Frontostriatal Resting-State Functional Connectivity
A main effect of Group (F(1,56) = 8.69, p = 0.005, d = .76) was observed for the left frontostriatal pathway—between the L.NAc and L.vmPFC (Figure 2, Table 2), revealing significantly weaker rsFC among the OUG (M = .009 ±.03) as compared to the control group (M= .137 ±.03). Connectivity within the OUG group was not significantly different from zero (t(30) = .282, p = 0.78).
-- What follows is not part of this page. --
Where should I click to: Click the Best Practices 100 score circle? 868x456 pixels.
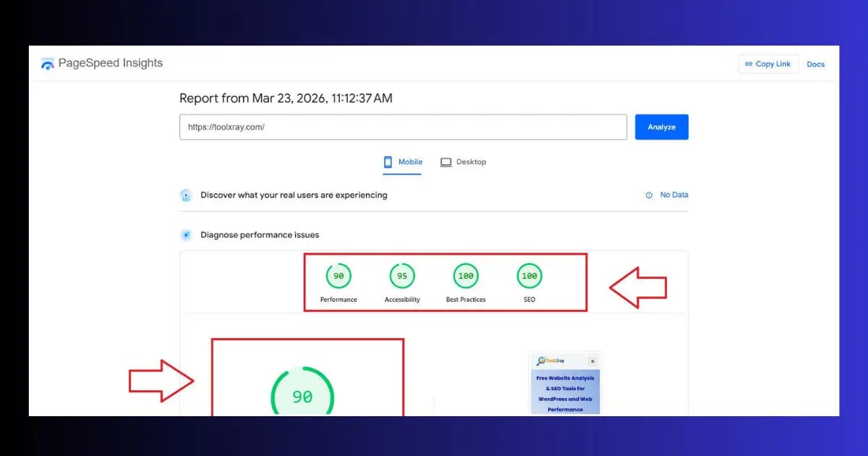point(465,276)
No significant effects were observed for the R.NAc-vmPFC pathway.
Table 2.
Seed1 | Target(s)2 | MNI (x,y,z) | SPM t-threshold | Cluster size mm3 | Control 3 | Opioid 3 | F(1,56)4 | p-value | d 5 |
---|---|---|---|---|---|---|---|---|---|
L.NAcc | L.vmPFC | −12 32 −12 | pvoxel <.001, pcluster < .05 FWE | 870.75 | .14 (.03) | .01 (.03) | 8.69 | 0.005 | 0.76 |
R.NAcc | none |
Note. Standard error reported in parentheses next to mean where applicable.
Nucleus Accumbens
Ventromedial Prefrontal Cortex
group mean (SE) cluster rZ value
covariates included: age, education, image quality rating (IQR)
cohen’s d calculated based on Control and Opioid group marginal means
Association between frontostriatal rsFC and behavior measures.
Self-reported affect.
Strength of frontostriatal rsFC as associated with lower self-reported negative affect (t (56) = −2.9, β = −16.71, p = 0.005). No significant associations were found between frontostriatal rsFC and positive affect (t (56) = .98, p = 0.33).
Opioid Misuse and Craving.
Frontostriatal rsFC was not associated with COMM scores (t (28) = .246, p = 0.81); opioid dose (MME) (t (28) = −.166, p = 0.88); nor with craving (r=.150, p=.421).
Pain.
Frontostriatal rsFC was not associated with BPI pain severity (t (28) = .454, p = 0.65) nor pain interference (t (28) = −.172, p = 0.87).
Frontostriatal Morphology
The opioid user group showed significantly less average GMV (µL / voxel) than the control group across both rsFC ROIs: L.NAc (F(1,55) = 10.89, p = 0.002, d = .85; OUG M = 1.77 ±0.04, Control = 1.96 ±.04); and, L.vmPFC (F(1,55) = 140.70, p < 0.001, d = 3.04; OUG M = 1.4 ±0.03, Control = 1.8 ±.03).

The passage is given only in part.